Welsh doctor and suffragist (1873–1925)

Mary Eva Hastings Morris (9 April 1873 – 11 July 1925) was a Welsh medical doctor and suffragist. Born in Dolgellau, she grew up in Malta, before returning to Wales to study medicine at the University College of Wales in Aberystwyth. She went on to become the first female doctor from Aberystwyth. After spells working at Great Ormond Street Children's Hospital in London, the North Devon Infirmary, and Bristol Royal Hospital for Sick Children and Women, Morris moved to Bath, where she worked as a medical inspector.

While in Bath, Morris began participating in the suffragist movement, leading events alongside other suffragists such as Adela Pankhurst and Annie Kenney.

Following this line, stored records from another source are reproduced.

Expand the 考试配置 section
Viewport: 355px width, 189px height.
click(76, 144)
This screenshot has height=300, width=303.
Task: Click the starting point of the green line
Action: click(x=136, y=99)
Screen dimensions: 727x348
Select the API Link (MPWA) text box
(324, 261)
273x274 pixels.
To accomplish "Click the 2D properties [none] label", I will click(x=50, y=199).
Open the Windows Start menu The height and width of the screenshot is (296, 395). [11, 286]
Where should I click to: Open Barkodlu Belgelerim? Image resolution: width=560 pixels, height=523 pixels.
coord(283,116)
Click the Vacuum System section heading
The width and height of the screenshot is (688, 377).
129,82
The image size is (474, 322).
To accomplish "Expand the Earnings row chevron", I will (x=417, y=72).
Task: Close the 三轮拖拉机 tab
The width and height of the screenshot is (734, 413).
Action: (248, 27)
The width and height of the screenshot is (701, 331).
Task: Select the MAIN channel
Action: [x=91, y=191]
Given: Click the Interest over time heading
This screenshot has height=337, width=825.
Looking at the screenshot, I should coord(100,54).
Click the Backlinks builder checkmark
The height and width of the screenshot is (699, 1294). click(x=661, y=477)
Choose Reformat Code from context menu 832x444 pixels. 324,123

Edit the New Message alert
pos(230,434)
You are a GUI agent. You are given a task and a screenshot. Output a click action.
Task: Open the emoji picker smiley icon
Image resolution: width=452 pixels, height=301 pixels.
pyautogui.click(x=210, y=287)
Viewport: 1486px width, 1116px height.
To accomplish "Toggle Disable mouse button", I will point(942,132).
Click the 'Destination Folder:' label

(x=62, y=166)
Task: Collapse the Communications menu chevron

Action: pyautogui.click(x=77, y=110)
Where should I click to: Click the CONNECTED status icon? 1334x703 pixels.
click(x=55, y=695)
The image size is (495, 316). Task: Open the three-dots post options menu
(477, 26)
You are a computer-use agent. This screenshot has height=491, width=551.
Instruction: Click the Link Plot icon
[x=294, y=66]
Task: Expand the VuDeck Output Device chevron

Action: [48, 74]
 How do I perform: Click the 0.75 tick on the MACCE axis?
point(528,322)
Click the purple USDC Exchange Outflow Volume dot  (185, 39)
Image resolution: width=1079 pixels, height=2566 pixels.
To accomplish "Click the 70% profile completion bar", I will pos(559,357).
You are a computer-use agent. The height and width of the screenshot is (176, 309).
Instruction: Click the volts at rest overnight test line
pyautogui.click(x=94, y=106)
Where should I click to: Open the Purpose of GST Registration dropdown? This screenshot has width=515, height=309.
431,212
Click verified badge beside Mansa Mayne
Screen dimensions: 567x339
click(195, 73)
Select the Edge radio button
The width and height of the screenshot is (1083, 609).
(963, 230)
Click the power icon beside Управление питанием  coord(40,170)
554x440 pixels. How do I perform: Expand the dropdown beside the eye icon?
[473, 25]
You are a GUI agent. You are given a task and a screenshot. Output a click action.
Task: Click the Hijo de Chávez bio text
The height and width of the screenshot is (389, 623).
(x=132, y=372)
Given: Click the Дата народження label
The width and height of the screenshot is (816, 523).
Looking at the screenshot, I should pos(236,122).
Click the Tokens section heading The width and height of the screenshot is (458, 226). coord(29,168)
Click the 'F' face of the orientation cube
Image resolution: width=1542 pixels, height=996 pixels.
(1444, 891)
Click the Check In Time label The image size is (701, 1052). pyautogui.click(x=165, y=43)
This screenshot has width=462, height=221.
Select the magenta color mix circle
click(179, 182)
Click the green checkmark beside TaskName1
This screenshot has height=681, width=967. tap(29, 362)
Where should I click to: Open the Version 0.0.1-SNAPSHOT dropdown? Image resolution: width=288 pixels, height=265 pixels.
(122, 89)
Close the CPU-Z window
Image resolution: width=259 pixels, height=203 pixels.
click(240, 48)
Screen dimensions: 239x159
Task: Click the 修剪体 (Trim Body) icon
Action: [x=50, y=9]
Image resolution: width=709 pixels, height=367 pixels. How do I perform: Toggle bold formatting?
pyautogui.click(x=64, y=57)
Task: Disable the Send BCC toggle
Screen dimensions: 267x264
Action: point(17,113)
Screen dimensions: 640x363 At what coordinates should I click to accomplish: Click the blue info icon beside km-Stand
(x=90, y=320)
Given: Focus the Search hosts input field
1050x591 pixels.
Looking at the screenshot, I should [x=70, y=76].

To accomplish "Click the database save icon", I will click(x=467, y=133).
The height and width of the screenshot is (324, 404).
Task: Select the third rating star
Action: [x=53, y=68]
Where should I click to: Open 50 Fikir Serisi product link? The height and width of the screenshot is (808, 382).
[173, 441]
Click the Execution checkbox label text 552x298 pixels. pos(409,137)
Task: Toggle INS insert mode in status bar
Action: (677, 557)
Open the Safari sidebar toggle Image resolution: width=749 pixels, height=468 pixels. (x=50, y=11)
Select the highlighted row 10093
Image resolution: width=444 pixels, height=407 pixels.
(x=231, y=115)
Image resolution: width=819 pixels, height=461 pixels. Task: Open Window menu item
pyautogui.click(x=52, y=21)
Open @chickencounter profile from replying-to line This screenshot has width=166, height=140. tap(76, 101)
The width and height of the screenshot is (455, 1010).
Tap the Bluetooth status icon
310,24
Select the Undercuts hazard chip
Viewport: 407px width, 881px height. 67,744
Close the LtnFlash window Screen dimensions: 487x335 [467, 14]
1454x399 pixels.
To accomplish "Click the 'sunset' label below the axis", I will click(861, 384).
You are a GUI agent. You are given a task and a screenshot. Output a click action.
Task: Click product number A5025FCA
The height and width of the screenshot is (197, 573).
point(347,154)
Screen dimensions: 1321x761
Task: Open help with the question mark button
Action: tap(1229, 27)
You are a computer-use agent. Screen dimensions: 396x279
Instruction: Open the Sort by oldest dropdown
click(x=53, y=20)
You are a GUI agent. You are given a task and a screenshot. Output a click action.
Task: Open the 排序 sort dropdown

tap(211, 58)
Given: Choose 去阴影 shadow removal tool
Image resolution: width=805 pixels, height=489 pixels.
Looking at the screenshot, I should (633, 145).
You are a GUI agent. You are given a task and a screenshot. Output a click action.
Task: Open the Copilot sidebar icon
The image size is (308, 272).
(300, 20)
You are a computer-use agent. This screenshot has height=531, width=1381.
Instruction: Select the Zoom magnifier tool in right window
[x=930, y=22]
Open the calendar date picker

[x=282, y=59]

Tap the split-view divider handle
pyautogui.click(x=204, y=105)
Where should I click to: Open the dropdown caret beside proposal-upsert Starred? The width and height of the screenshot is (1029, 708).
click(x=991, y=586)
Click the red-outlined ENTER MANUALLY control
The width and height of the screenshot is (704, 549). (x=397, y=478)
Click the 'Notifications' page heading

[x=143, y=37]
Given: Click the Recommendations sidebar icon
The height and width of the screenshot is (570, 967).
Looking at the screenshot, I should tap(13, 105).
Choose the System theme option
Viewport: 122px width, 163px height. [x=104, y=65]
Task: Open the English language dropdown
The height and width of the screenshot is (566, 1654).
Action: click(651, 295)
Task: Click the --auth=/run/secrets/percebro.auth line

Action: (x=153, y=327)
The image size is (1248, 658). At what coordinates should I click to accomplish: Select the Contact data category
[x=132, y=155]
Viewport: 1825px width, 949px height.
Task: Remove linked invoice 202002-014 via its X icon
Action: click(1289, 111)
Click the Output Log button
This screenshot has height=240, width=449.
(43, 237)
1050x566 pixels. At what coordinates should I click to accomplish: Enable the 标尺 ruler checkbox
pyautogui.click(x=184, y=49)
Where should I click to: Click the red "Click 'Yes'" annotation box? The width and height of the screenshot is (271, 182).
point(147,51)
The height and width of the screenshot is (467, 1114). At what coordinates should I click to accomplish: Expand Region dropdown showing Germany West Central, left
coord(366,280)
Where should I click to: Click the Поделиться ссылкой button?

== Early life and education ==
Morris was born on 9 April 1873 in Dolgellau, Merionethshire in Wales. She was the daughter of Reverend Samuel D. Morris, a Royal Navy chaplain. Morris grew up in Malta. Her father died while helping the sick on the flagship HMS Victoria when it had a collision with another warship and 358 crew members died (about half of Victoria's crew).

Morris returned to Wales with her mother and sister, Rose Adelaide Morris. She attended high school in Carmarthen in 1883 and passed the Trinity College London senior examinations in December 1888. She also passed the Royal Academy of Music, Swansea Centre senior division Honours for elements of music that year.

She went on to study medicine at the University College of Wales in Aberystwyth (examined by the University of London), with her preliminary scientific M.B. a second division pass in 1895. She completed her medical training at the London (RFH) Society of Medicine for Women, graduating with a 2nd division pass in 1896. She was the first female doctor educated from Aberystwyth.

== Medical career ==
Morris worked at the Great Ormond Street Children's Hospital in London, the North Devon Infirmary, and Bristol Royal Hospital for Sick Children and Women before becoming the first female Medical Inspector of School Children and a private practitioner in Bath.

She became the first School Medical Inspector in Bath and the first woman in this role, despite an interview question by one alderman on the council sub-committee, as to whether she would "inspect both boys and girls." She examined over 2,500 children in her first four months and found 200 with physical defects and 81 "mental defective cases." In her first annual report she was commended for "the assiduity with which she had performed her duties." Her published summary reports covered nutrition, dental care, physical and mental health, and appropriate growth and development examinations.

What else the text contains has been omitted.